Your task
Return only the stretch of the material below that begins with the line containing "The height and width of the screenshot is (803, 520)." and ends with the line containing "This screenshot has width=731, height=700.", exactly; both of those lines belong to it.

(Information shown Opens)

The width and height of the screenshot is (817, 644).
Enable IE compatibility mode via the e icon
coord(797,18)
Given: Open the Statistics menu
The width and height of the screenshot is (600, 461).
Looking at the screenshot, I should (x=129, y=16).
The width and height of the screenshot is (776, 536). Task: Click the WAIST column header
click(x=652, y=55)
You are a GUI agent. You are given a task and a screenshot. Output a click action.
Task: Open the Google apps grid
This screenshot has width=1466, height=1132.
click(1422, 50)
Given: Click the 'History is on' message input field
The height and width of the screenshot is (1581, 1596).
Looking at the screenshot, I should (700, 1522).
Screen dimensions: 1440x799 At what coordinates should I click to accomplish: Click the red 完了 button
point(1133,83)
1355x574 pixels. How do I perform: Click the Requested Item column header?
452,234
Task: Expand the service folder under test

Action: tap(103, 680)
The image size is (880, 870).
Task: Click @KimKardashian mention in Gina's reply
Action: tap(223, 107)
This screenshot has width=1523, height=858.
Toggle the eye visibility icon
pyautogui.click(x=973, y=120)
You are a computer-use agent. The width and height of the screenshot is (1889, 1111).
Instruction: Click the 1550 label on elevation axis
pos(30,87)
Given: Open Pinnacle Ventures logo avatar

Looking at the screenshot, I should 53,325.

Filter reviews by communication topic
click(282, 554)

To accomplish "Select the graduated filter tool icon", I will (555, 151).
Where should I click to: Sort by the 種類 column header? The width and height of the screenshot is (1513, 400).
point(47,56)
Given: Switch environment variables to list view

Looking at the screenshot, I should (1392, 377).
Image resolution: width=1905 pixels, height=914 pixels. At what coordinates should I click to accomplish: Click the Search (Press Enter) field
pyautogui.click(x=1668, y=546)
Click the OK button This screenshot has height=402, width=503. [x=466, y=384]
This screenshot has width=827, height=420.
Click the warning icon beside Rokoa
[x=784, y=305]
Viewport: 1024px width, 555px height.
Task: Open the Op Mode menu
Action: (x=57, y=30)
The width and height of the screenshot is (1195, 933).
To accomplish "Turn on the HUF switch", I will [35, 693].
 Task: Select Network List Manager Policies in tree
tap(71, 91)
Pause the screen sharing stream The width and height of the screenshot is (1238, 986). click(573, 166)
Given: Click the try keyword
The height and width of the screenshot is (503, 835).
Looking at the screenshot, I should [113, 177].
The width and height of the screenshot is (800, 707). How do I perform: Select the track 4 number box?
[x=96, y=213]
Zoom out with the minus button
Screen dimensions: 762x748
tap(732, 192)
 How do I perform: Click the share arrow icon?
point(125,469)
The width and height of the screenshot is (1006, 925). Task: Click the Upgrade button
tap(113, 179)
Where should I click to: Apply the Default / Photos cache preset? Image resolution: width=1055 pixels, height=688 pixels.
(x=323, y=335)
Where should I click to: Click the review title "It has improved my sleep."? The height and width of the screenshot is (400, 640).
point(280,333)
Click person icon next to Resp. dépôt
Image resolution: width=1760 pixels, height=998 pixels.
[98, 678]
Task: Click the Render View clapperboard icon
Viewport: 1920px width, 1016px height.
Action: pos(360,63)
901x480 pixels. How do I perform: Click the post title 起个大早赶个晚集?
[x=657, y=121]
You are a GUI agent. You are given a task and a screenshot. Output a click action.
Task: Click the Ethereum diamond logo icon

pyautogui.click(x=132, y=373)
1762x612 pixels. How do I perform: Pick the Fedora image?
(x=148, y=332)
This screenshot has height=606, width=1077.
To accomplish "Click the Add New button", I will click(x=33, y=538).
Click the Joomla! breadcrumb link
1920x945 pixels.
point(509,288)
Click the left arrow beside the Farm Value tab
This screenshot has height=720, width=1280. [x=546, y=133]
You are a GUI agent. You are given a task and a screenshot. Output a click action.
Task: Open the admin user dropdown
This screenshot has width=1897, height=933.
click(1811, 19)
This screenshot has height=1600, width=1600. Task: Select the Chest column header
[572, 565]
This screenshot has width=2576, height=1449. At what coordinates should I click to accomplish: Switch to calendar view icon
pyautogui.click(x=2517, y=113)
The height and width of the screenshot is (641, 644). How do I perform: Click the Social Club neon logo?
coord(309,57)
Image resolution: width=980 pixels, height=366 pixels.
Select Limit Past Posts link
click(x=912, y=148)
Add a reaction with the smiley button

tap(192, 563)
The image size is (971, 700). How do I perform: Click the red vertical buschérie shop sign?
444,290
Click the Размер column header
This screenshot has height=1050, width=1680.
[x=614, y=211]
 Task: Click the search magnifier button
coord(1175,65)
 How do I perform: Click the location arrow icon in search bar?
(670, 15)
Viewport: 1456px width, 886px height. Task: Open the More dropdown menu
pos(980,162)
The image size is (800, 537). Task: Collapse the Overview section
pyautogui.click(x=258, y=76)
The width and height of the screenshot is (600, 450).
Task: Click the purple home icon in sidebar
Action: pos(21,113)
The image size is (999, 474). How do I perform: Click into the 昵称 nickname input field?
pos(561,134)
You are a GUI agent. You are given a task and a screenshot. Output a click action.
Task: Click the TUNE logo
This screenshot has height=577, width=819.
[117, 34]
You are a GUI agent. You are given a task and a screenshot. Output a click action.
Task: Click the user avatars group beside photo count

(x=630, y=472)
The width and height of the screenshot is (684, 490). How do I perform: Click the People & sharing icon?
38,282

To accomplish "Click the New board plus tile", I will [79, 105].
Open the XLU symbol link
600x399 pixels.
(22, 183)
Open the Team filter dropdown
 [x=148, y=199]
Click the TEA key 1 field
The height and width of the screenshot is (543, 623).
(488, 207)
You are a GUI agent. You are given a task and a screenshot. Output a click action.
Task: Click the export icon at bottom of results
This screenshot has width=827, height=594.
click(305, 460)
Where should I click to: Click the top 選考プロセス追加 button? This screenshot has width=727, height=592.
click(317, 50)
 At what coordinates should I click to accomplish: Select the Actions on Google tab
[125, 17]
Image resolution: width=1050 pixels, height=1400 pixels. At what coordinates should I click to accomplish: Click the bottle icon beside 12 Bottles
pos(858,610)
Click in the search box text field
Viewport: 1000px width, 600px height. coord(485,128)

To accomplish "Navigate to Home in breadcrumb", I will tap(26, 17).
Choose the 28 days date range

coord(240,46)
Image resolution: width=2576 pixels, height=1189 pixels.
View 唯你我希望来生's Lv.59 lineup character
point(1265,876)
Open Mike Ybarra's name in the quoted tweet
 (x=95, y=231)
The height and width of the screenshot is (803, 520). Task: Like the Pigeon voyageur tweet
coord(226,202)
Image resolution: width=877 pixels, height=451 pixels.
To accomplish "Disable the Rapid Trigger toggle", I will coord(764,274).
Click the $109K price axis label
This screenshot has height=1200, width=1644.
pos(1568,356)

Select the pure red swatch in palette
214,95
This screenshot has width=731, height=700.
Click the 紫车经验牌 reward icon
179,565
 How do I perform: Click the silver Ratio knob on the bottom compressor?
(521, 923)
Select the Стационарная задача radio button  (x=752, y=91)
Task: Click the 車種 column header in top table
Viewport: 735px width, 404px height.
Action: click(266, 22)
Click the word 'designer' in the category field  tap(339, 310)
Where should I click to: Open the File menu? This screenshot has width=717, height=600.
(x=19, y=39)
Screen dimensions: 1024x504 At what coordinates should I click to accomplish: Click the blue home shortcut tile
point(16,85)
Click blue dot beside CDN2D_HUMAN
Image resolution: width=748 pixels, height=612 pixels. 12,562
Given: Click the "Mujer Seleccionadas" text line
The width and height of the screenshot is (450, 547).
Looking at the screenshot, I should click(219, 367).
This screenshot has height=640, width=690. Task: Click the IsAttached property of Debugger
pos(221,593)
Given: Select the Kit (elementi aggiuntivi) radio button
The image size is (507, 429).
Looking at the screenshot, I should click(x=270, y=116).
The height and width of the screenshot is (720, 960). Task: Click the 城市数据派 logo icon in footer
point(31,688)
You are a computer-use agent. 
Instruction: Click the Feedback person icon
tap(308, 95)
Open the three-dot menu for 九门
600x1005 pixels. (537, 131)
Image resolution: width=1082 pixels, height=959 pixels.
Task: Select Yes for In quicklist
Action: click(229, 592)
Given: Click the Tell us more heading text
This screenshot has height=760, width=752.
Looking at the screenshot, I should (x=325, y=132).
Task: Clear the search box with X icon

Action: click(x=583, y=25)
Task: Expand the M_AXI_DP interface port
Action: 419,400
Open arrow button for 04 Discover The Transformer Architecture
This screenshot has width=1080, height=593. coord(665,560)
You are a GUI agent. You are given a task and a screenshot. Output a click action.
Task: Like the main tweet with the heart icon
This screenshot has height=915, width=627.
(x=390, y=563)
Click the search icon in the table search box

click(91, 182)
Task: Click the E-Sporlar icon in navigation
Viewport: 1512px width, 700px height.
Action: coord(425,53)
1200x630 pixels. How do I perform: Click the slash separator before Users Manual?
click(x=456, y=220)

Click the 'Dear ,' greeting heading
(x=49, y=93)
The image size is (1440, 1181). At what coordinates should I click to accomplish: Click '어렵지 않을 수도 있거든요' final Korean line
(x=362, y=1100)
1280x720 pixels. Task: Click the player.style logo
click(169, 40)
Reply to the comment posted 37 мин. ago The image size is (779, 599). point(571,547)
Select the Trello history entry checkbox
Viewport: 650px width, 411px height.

(Information shown Closes)

Output for this exercise
The height and width of the screenshot is (803, 520). Task: Like the Pigeon voyageur tweet
coord(226,202)
Image resolution: width=877 pixels, height=451 pixels.
To accomplish "Disable the Rapid Trigger toggle", I will coord(764,274).
Click the $109K price axis label
This screenshot has height=1200, width=1644.
pos(1568,356)

Select the pure red swatch in palette
214,95
This screenshot has width=731, height=700.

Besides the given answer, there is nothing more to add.